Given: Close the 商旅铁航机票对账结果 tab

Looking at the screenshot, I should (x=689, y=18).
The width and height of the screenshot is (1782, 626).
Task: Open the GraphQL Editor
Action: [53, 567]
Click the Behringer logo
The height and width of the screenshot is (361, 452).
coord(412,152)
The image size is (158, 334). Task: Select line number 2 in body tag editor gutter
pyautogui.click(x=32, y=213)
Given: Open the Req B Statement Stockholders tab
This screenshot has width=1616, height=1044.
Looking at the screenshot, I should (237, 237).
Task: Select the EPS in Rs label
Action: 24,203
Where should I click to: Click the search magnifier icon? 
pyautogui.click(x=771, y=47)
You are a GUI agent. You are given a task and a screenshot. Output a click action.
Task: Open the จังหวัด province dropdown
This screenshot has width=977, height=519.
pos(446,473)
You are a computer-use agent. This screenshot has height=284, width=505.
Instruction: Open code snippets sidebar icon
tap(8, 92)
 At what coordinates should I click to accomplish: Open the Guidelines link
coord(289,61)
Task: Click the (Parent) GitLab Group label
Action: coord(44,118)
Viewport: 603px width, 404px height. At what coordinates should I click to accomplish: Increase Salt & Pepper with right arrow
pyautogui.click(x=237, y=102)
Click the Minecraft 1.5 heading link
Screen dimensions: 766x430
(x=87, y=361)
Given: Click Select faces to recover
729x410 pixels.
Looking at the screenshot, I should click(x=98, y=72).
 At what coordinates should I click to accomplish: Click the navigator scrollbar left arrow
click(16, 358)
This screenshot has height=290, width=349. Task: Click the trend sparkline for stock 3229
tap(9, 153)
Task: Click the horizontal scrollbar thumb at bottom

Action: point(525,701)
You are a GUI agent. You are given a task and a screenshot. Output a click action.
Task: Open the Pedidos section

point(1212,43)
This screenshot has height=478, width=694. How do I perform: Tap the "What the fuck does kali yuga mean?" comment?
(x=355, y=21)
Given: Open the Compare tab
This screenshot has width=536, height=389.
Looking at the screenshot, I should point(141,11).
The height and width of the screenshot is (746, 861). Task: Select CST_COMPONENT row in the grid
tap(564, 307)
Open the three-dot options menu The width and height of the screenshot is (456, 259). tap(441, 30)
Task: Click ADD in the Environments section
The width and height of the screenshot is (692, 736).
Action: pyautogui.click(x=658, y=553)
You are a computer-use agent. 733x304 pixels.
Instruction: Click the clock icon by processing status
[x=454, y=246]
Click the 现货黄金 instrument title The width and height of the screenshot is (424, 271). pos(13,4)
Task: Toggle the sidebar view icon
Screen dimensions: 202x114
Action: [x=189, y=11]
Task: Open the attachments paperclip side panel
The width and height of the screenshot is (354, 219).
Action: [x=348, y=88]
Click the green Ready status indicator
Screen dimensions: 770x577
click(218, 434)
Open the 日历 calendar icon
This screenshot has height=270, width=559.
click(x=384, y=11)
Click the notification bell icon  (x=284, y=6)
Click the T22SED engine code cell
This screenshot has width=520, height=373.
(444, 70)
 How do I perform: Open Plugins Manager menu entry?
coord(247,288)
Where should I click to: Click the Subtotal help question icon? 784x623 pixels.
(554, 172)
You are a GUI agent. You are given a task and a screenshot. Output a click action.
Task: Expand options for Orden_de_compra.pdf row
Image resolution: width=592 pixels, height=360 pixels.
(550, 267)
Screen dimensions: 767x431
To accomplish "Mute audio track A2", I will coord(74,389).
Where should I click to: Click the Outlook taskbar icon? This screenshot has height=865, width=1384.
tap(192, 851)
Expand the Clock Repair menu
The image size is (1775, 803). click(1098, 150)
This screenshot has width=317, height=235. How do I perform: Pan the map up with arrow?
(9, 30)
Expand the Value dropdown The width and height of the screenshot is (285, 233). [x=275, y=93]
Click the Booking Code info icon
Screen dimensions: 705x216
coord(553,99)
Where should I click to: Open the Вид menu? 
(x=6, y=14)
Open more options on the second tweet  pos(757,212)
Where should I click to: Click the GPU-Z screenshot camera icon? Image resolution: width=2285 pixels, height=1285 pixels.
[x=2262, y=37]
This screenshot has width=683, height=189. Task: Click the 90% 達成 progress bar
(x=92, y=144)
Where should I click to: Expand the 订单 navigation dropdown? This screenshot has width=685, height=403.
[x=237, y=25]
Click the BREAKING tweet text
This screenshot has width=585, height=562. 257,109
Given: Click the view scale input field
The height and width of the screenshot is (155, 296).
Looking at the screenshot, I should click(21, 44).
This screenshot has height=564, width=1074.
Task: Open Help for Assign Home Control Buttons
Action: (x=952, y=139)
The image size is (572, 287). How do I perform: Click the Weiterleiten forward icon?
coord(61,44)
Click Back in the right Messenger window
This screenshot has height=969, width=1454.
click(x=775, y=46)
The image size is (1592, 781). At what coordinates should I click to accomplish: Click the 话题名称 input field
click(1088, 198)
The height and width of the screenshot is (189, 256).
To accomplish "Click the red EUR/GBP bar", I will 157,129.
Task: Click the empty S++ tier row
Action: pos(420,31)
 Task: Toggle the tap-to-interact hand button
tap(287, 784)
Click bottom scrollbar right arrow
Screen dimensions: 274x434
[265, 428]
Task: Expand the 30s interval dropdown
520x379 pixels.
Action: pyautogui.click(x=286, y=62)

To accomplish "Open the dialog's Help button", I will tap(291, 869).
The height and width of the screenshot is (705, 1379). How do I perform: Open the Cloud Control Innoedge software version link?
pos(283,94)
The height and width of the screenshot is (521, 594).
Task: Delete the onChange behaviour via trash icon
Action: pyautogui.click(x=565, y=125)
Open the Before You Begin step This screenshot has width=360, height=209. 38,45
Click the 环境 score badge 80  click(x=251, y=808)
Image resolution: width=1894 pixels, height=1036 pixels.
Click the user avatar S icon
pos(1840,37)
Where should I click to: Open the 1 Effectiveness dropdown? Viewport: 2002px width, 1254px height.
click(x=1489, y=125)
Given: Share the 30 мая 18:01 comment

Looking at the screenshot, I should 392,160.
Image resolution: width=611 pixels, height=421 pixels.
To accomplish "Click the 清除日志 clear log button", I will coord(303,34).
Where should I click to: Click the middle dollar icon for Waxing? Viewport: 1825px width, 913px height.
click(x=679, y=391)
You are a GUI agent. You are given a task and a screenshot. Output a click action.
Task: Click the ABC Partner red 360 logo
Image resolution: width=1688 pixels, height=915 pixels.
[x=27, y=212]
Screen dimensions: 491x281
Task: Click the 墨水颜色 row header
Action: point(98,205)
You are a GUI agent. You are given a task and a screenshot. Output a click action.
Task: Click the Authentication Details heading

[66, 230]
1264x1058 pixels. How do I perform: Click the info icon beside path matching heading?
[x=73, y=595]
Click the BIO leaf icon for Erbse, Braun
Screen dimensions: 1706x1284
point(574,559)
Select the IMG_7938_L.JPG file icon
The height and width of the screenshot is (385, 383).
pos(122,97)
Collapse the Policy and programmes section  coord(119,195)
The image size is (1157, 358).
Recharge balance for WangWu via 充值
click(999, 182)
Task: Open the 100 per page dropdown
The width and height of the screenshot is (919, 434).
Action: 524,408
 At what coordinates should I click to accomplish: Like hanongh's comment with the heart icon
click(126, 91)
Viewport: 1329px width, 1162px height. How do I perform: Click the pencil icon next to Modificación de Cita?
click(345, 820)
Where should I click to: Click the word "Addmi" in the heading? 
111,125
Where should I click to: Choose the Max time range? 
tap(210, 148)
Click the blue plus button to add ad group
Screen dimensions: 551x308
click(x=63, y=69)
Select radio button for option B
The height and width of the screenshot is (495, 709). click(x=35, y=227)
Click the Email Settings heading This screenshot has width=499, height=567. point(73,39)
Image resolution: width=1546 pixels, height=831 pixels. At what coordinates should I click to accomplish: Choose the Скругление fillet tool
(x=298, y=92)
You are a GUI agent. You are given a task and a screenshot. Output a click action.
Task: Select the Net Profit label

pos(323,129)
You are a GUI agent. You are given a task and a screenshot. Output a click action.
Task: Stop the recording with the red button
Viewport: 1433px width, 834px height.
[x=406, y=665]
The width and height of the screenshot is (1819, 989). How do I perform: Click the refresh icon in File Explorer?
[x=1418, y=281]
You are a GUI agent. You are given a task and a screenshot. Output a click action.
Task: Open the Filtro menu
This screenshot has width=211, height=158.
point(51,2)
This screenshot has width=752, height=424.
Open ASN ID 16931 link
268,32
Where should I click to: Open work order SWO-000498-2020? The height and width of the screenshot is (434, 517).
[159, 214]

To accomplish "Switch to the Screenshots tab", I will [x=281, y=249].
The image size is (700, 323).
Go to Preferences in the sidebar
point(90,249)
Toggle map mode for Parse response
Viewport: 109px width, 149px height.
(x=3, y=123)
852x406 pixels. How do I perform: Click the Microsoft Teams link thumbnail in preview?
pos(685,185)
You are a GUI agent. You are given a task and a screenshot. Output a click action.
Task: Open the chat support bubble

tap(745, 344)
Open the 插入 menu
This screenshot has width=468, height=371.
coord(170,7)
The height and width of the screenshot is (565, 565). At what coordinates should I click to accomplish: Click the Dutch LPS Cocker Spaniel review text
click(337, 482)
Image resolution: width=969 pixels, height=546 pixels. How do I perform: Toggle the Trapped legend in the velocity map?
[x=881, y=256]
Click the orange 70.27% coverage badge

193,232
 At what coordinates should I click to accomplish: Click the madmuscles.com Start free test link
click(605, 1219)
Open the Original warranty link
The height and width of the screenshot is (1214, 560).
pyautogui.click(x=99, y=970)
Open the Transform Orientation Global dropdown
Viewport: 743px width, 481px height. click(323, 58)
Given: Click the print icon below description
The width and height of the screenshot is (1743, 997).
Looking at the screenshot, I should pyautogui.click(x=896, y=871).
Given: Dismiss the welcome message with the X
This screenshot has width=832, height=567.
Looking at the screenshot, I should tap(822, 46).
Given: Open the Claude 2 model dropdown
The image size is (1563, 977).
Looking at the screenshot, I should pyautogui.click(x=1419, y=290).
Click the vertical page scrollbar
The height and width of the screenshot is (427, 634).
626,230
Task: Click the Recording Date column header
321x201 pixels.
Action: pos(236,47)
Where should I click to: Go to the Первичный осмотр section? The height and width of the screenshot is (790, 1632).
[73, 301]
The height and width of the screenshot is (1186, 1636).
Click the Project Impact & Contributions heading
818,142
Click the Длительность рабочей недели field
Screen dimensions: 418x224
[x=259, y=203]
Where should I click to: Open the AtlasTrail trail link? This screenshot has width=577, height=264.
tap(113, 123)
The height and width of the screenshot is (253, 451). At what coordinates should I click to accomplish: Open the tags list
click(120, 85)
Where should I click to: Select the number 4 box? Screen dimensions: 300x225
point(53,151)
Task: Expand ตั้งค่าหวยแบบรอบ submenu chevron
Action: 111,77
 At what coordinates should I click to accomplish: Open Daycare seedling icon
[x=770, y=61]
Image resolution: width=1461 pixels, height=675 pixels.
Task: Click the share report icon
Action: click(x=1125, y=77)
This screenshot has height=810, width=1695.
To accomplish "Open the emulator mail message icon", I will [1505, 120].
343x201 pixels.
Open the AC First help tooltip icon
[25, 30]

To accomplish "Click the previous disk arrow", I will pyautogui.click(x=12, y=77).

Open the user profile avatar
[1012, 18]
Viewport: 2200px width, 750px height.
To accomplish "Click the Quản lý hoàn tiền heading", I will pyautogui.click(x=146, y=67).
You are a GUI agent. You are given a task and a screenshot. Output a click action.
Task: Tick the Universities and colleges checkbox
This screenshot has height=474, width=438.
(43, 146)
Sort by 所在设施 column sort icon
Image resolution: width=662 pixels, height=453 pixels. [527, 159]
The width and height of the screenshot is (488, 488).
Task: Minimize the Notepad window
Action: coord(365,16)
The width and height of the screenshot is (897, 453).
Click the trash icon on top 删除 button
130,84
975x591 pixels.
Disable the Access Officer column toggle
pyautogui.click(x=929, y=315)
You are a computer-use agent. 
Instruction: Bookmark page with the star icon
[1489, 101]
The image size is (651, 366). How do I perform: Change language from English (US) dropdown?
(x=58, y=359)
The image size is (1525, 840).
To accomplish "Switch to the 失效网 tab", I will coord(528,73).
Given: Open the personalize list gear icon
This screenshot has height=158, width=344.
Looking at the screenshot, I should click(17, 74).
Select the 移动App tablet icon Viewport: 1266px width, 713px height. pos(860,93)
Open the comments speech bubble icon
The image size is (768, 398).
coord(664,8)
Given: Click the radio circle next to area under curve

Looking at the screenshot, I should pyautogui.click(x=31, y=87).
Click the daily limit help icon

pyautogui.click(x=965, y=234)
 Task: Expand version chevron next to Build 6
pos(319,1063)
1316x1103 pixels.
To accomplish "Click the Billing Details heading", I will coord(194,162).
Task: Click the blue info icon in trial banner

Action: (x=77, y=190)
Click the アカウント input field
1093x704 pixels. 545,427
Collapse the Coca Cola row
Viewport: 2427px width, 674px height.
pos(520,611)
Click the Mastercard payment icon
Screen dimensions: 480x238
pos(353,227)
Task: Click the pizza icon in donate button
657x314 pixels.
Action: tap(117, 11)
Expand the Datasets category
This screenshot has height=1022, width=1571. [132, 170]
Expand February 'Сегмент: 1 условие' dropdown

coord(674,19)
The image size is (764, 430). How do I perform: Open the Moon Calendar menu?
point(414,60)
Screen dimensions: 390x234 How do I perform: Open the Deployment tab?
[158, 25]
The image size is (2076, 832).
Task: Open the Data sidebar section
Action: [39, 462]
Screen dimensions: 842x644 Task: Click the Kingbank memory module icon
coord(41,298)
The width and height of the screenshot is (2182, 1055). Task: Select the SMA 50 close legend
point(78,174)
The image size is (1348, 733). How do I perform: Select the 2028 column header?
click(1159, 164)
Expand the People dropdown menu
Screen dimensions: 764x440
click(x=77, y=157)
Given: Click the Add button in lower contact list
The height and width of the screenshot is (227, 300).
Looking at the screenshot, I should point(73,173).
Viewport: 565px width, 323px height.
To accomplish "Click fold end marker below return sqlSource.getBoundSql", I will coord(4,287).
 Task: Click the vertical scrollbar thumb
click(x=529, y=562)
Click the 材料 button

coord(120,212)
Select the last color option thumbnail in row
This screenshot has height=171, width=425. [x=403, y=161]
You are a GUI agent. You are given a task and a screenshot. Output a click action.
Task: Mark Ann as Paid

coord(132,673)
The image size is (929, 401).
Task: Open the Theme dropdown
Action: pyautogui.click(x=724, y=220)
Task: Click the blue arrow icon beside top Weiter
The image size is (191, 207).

## Exercise directions
Output the lines again without any change, covering the stretch from the line containing "Given: Open the personalize list gear icon" through the line containing "coord(674,19)".

## Solved problem
Given: Open the personalize list gear icon
This screenshot has height=158, width=344.
Looking at the screenshot, I should click(17, 74).
Select the 移动App tablet icon Viewport: 1266px width, 713px height. pos(860,93)
Open the comments speech bubble icon
The image size is (768, 398).
coord(664,8)
Given: Click the radio circle next to area under curve

Looking at the screenshot, I should pyautogui.click(x=31, y=87).
Click the daily limit help icon

pyautogui.click(x=965, y=234)
 Task: Expand version chevron next to Build 6
pos(319,1063)
1316x1103 pixels.
To accomplish "Click the Billing Details heading", I will coord(194,162).
Task: Click the blue info icon in trial banner

Action: (x=77, y=190)
Click the アカウント input field
1093x704 pixels. 545,427
Collapse the Coca Cola row
Viewport: 2427px width, 674px height.
pos(520,611)
Click the Mastercard payment icon
Screen dimensions: 480x238
pos(353,227)
Task: Click the pizza icon in donate button
657x314 pixels.
Action: tap(117, 11)
Expand the Datasets category
This screenshot has height=1022, width=1571. [132, 170]
Expand February 'Сегмент: 1 условие' dropdown

coord(674,19)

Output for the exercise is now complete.